The number of Australians imprisoned nationally remains elevated, with more than 43,000 people currently behind bars.
This is in contrast to more than 333,700 job vacancies – raising the question about whether some of these roles could be filled by rehabilitated prisoners.
With Australia facing its worst skills shortage in history, inmates may be the key to alleviating some of the labour shortfalls in a number of industries.
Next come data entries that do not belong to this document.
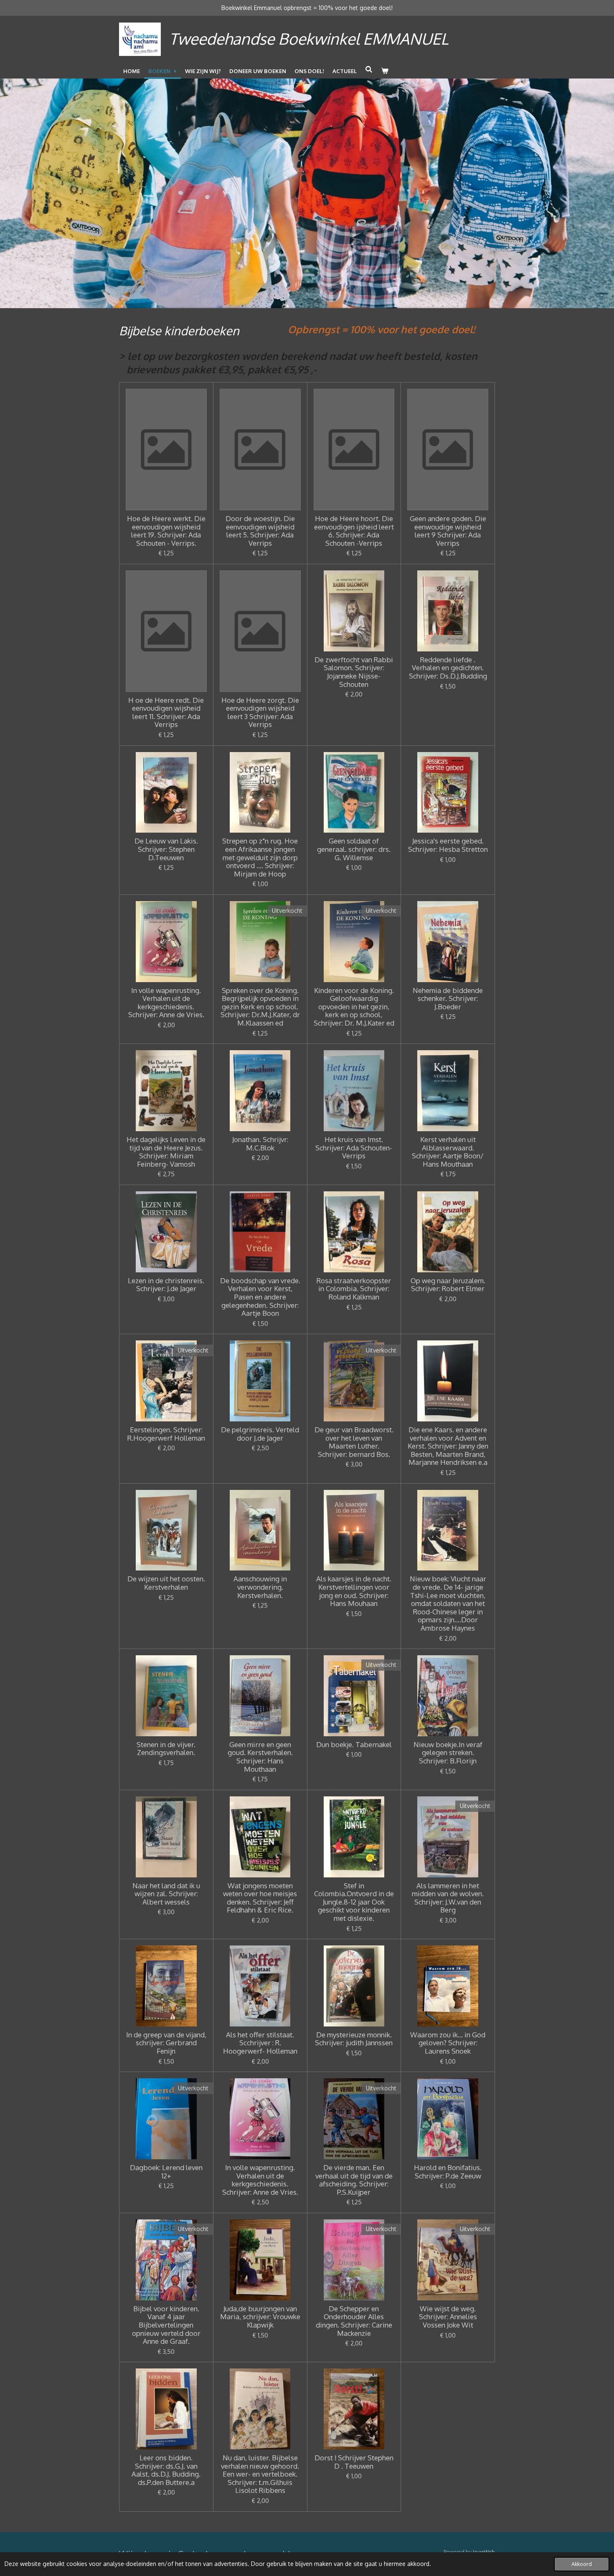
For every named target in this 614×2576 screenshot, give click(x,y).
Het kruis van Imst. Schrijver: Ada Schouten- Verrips (353, 1147)
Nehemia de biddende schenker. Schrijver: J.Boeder (448, 998)
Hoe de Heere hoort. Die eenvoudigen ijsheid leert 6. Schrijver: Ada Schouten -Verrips (354, 530)
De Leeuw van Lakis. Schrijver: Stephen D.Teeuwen (166, 849)
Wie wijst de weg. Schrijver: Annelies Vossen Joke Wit (448, 2317)
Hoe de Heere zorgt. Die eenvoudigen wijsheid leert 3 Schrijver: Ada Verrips (260, 712)
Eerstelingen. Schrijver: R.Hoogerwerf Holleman (166, 1434)
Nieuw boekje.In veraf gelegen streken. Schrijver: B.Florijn (448, 1752)
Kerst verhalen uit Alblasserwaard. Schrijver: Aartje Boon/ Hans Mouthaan (448, 1151)
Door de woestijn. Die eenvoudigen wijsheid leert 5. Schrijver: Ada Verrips (260, 530)
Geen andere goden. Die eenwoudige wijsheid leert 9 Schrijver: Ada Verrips (448, 530)
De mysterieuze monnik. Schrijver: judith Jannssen (354, 2039)
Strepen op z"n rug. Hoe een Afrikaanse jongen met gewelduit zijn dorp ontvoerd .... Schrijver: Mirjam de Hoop (260, 857)
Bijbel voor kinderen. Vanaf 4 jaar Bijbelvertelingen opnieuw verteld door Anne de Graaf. (166, 2325)
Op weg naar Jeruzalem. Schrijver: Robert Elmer (448, 1285)
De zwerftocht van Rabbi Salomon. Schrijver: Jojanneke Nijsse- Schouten (354, 672)
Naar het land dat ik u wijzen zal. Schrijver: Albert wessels (166, 1894)
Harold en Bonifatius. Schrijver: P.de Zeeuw (448, 2171)
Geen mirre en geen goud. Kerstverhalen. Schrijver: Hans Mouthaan (260, 1756)
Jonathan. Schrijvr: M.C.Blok (260, 1143)
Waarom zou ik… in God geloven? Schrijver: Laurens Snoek (447, 2043)
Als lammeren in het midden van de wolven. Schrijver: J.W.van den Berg (448, 1898)
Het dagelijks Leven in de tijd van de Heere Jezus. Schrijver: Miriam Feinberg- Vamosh (166, 1151)
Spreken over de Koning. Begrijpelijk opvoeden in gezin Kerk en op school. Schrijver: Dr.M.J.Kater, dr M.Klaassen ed (260, 1006)
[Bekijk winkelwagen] (385, 71)
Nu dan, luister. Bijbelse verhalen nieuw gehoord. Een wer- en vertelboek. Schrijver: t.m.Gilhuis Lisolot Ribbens (260, 2474)
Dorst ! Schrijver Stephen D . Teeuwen (354, 2462)
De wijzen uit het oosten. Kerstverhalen (166, 1583)
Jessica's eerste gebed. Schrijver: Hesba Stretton (448, 845)
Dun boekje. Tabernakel (354, 1744)
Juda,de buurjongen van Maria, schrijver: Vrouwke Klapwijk (260, 2317)
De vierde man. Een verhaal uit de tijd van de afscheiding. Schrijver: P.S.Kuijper (354, 2179)
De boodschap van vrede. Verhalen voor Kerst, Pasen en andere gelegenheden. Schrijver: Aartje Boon (260, 1297)
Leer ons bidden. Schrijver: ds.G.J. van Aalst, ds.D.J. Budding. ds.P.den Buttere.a (166, 2470)
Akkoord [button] (581, 2564)
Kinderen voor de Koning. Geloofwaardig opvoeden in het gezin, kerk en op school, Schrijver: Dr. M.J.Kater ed (354, 1006)
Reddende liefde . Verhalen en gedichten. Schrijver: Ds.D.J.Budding (448, 668)
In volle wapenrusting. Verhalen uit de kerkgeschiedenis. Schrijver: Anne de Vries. (166, 1002)
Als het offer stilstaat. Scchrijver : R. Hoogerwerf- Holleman (260, 2043)
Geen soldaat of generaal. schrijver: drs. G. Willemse (354, 849)
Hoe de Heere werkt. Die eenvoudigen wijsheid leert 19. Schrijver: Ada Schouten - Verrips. (166, 530)
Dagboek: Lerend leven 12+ (166, 2171)
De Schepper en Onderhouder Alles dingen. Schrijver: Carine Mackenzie (354, 2321)
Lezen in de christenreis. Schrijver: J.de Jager (166, 1285)
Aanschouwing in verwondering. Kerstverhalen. (260, 1587)
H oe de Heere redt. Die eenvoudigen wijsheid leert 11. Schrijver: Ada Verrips (166, 712)
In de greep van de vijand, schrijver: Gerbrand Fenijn (166, 2043)
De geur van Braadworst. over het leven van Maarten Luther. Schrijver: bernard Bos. (354, 1442)
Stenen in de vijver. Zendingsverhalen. (166, 1748)
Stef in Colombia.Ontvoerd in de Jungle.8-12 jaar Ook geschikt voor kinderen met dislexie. (354, 1902)
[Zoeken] (369, 69)
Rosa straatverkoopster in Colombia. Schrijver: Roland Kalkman (354, 1289)
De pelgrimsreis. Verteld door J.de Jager (260, 1434)
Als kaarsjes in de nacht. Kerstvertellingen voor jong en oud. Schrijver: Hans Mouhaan (353, 1591)
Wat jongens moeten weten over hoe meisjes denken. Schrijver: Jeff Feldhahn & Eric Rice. (260, 1898)
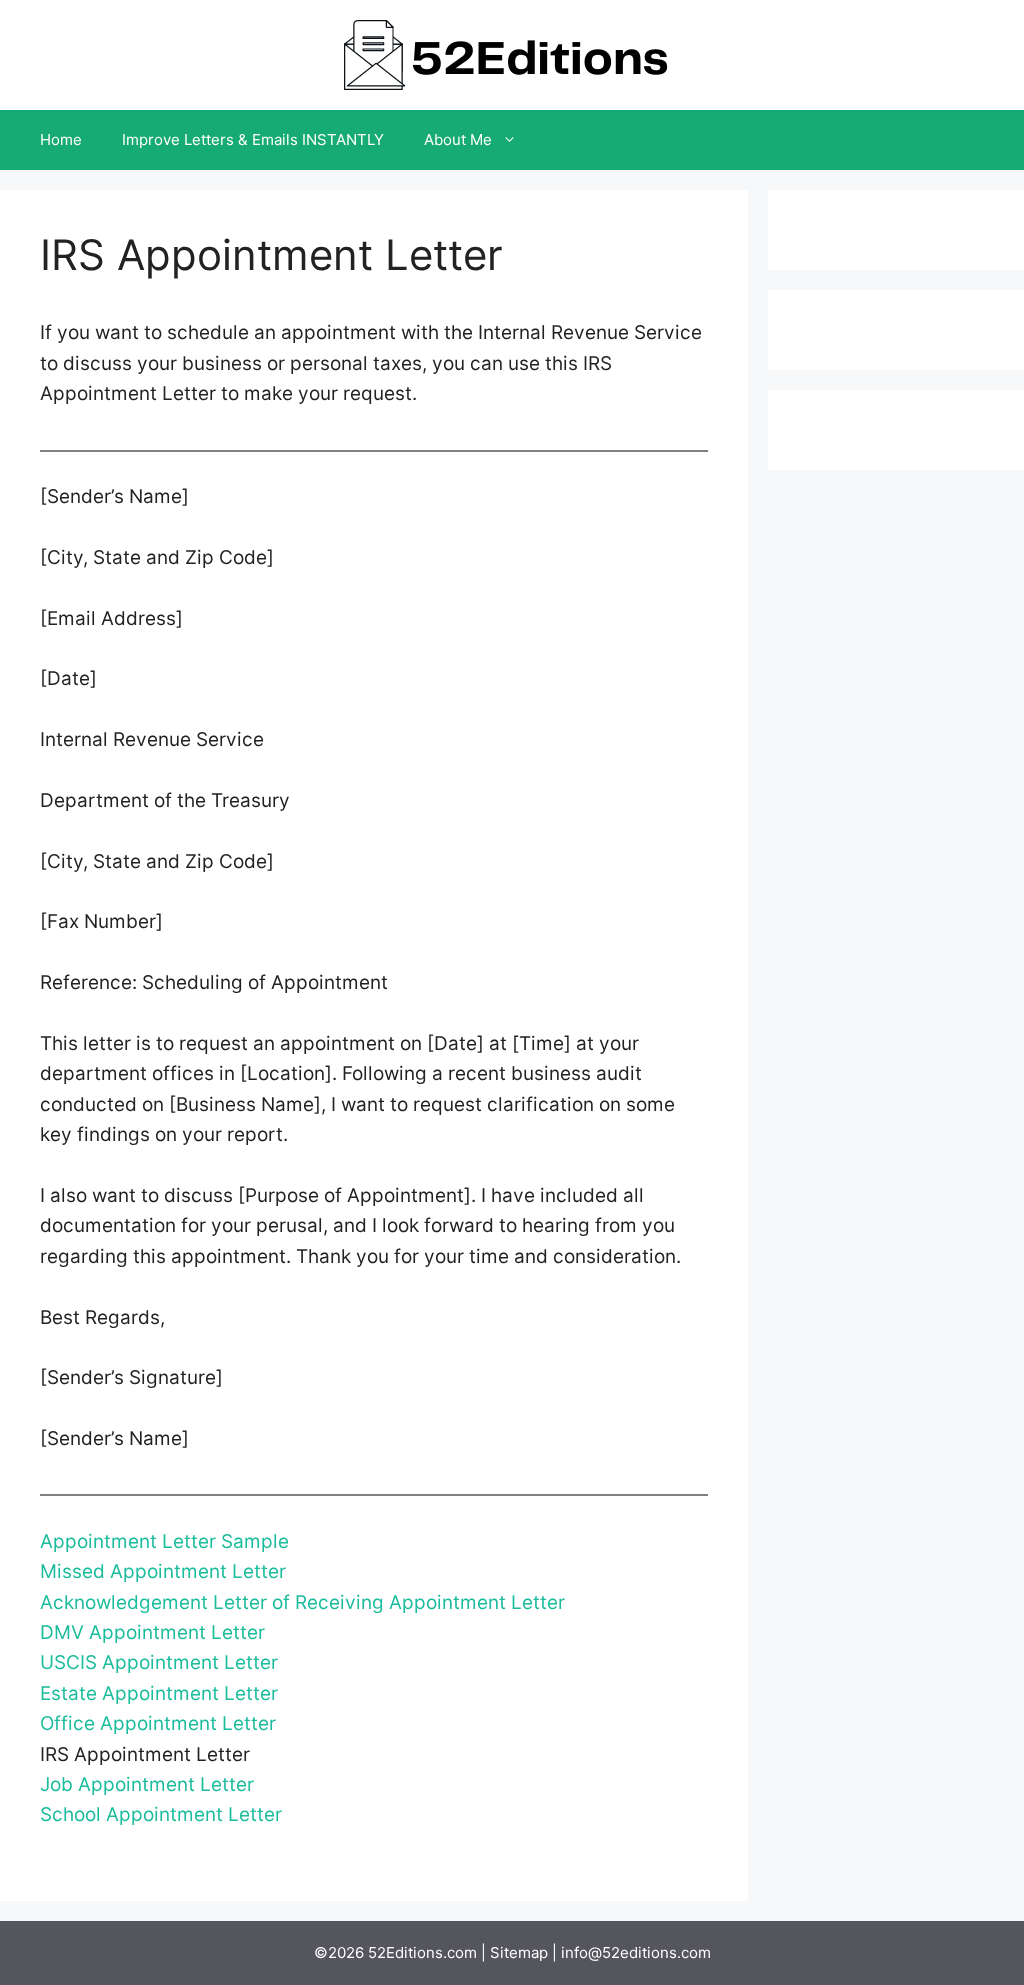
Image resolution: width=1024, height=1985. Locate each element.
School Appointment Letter (161, 1814)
New South Wales accounted for more than a quarter of in-mates, with 13,181 prisoners – an increase of 1% for the June quarter.
While Queensland and Western Australia are responsible for 9,954 and 6,726 inmates respectively.
Indigenous rates of incarceration are still stubbornly high despite renewed government and community focus on rehabilitation programs.
Aboriginal and Torres Strait Islanders are overrepresented in the criminal justice system with one in three prisoners identifying as first nations people.
Meantime, job vacancies hit 333,700 in the three months to August 2021, down 9.8% from the prior quarter’s all-time high.
The level of job vacancies is 46.5% higher than the pre-pandemic rate in February 2020.